町民交流会「タノシモカフェ」はもはや下川町の代名詞
下川町は移住者の多い町。そして、町への馴染みやすさはおそらく日本で一番。そんな下川町コミュニティへの入り口の機能を果たしているのが、町民交流会「タノシモカフェ」です。
下川町の移住推進を行うタウンプロモーション推進部が中心となって、2017年1月から月に一度開催し、もうすぐ7年が経過。参加対象者は移住者のみならず、地元民や視察者・旅行者もOKです。
毎月30名前後、多いときは50名ほどが参加。子連れでも気軽に参加できるようにキッズスペースを設けたり、交流が促されるよう席替えをしたり、と工夫を凝らしています。
参加対象を移住者に限定しないことで、移住者と地元民との交流が生まれて一緒にイベントを開催したり、町内にいながらにして町外の人とつながりがもてるため、それを楽しみに参加する地元民も多数います。

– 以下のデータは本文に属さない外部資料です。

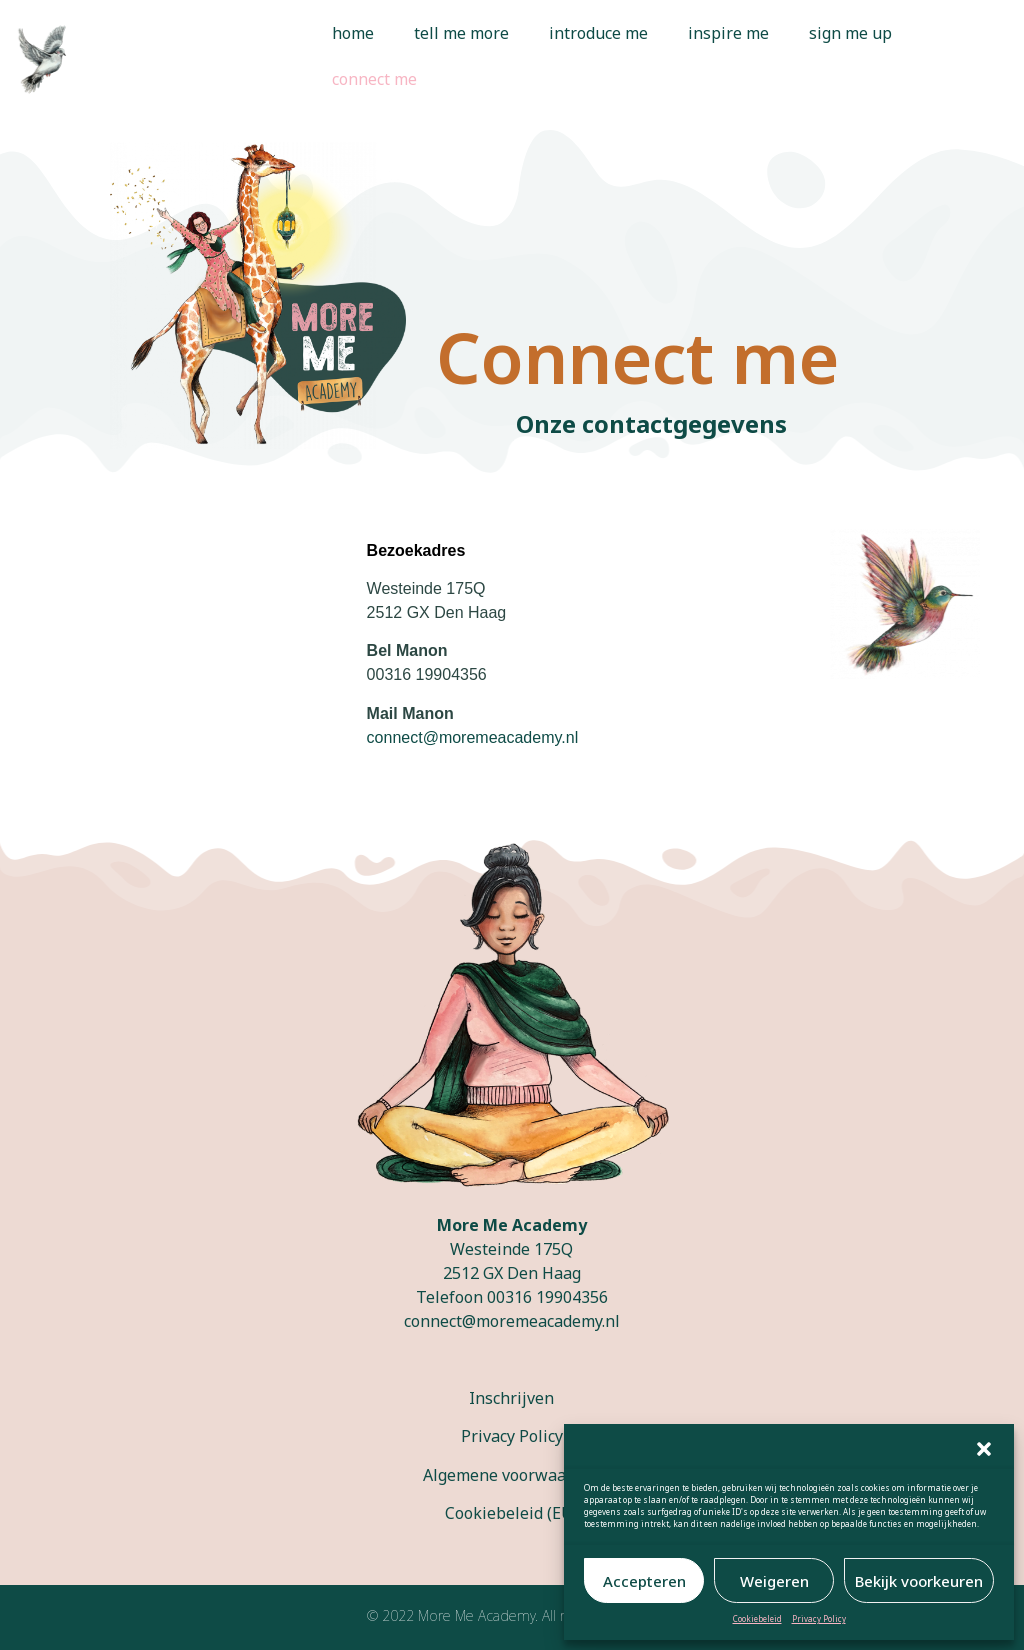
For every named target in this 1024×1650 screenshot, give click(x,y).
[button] (984, 1449)
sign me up (850, 33)
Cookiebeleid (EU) (511, 1513)
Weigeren (774, 1581)
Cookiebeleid (757, 1618)
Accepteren (644, 1581)
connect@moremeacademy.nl (512, 1321)
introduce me (598, 33)
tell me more (461, 33)
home (353, 33)
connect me (374, 79)
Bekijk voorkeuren (919, 1581)
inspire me (728, 33)
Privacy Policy (819, 1618)
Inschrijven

参加費無料で敷居を低くし、かつ公費を入れなくても成立するような持続可能な運営を目指して、食べ物・飲み物は各自持参する形式。会話のきっかけとなるように、持参した食べ物にはメニュー名と自分の名前を記載し、バイキング形式でシェアしています。飲み物は自分の分を持参する形だが、「みんなで飲もうよ!」とシェアしてくれる方が多く四合瓶がずらりならぶことも笑。
〜開催情報を入手するには?〜
開催は月1回、第1or2週目の金曜日or土曜日のいずれか。町の他イベントと重複しない配慮のために、上記日程内で変動させています。開催情報は以下をチェック
これらはどれも、下川町民以外の参加も可能です。
移住検討中の方はもちろんのこと、下川に興味がある方も、下川町の新たな文化に触れに足を運んでくださいね。